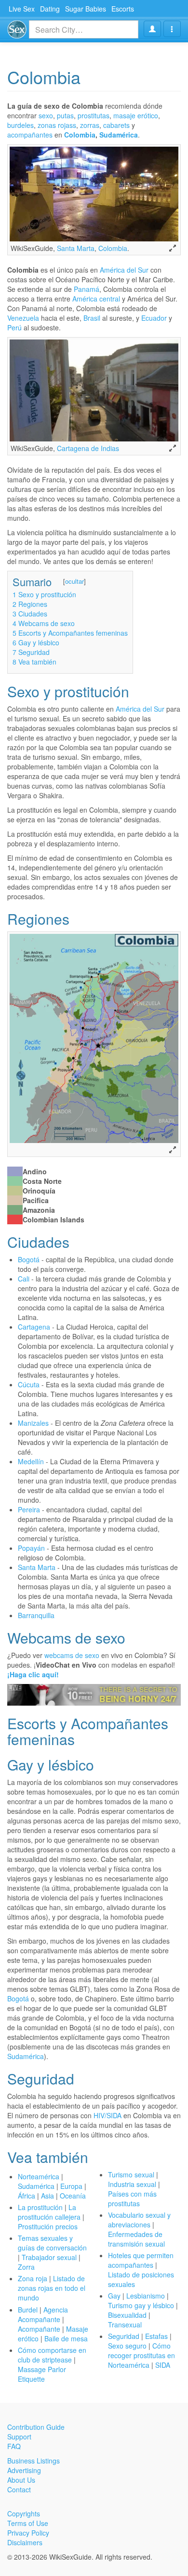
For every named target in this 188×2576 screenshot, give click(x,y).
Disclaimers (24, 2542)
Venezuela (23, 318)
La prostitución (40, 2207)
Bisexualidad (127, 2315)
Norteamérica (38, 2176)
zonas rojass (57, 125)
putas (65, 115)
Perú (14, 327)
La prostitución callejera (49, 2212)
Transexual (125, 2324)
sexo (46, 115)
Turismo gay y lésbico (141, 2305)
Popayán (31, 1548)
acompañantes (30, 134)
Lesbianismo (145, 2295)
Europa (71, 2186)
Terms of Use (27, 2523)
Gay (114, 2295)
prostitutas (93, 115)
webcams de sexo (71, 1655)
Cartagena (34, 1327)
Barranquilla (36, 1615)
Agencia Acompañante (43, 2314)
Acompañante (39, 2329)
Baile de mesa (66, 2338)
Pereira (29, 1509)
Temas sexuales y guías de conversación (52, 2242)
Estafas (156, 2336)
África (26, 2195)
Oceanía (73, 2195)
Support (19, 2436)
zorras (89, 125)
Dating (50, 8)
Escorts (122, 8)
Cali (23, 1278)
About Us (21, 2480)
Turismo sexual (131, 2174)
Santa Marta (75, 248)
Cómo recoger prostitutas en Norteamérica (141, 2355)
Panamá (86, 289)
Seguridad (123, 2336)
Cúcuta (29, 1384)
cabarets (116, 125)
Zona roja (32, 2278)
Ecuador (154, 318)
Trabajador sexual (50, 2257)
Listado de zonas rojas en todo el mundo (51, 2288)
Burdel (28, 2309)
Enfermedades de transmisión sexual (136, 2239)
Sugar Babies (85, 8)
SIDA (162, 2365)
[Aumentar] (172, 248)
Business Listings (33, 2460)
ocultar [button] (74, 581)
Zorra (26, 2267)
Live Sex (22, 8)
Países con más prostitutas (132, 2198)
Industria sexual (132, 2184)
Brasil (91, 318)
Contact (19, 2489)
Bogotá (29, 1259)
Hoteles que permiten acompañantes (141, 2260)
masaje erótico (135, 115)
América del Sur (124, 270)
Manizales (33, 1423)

__________________________________________________

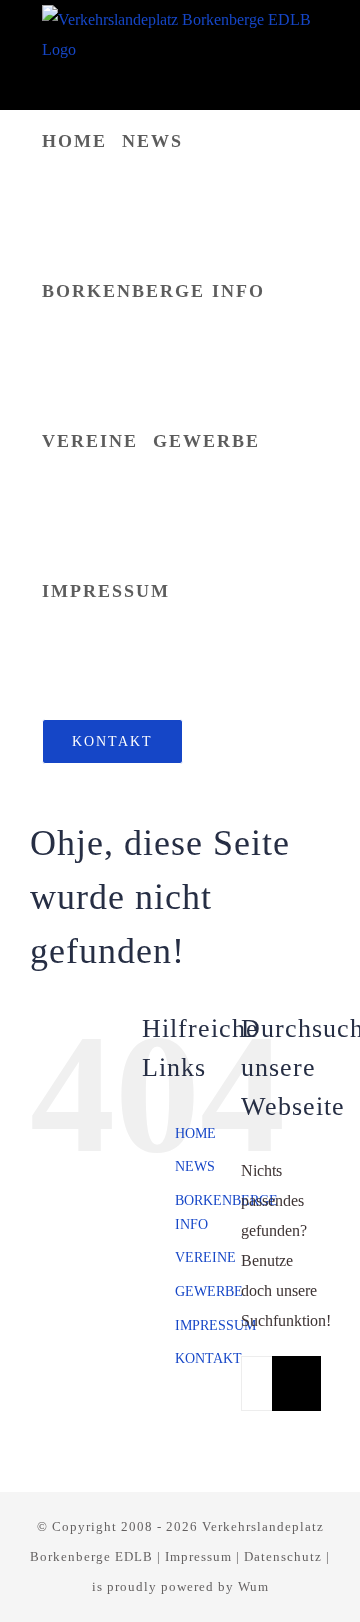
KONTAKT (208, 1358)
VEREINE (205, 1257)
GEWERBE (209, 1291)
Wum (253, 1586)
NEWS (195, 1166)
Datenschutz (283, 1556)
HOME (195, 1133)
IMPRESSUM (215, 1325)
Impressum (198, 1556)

__________________________________________________

**Action item**
Write down exactly the span of lines above from the one containing "For every named" to the one containing "Manizales (33, 1423)", both ends included.

**Answer to this problem**
For every named target in this 188×2576 screenshot, give click(x,y).
Disclaimers (24, 2542)
Venezuela (23, 318)
La prostitución (40, 2207)
Bisexualidad (127, 2315)
Norteamérica (38, 2176)
zonas rojass (57, 125)
putas (65, 115)
Perú (14, 327)
La prostitución callejera (49, 2212)
Transexual (125, 2324)
sexo (46, 115)
Turismo gay y lésbico (141, 2305)
Popayán (31, 1548)
acompañantes (30, 134)
Lesbianismo (145, 2295)
Europa (71, 2186)
Terms of Use (27, 2523)
Gay (114, 2295)
prostitutas (93, 115)
webcams de sexo (71, 1655)
Cartagena (34, 1327)
Barranquilla (36, 1615)
Agencia Acompañante (43, 2314)
Acompañante (39, 2329)
Baile de mesa (66, 2338)
Pereira (29, 1509)
Temas sexuales y guías de conversación (52, 2242)
Estafas (156, 2336)
África (26, 2195)
Oceanía (73, 2195)
Support (19, 2436)
zorras (89, 125)
Dating (50, 8)
Escorts (122, 8)
Cali (23, 1278)
About Us (21, 2480)
Turismo sexual (131, 2174)
Santa Marta (75, 248)
Cómo recoger prostitutas en Norteamérica (141, 2355)
Panamá (86, 289)
Seguridad (123, 2336)
Cúcuta (29, 1384)
cabarets (116, 125)
Zona roja (32, 2278)
Ecuador (154, 318)
Trabajador sexual (50, 2257)
Listado de zonas rojas en todo el mundo (51, 2288)
Burdel (28, 2309)
Enfermedades de transmisión sexual (136, 2239)
Sugar Babies (85, 8)
SIDA (162, 2365)
[Aumentar] (172, 248)
Business Listings (33, 2460)
ocultar [button] (74, 581)
Zorra (26, 2267)
Live Sex (22, 8)
Países con más prostitutas (132, 2198)
Industria sexual (132, 2184)
Brasil (91, 318)
Contact (19, 2489)
Bogotá (29, 1259)
Hoteles que permiten acompañantes (141, 2260)
masaje erótico (135, 115)
América del Sur (124, 270)
Manizales (33, 1423)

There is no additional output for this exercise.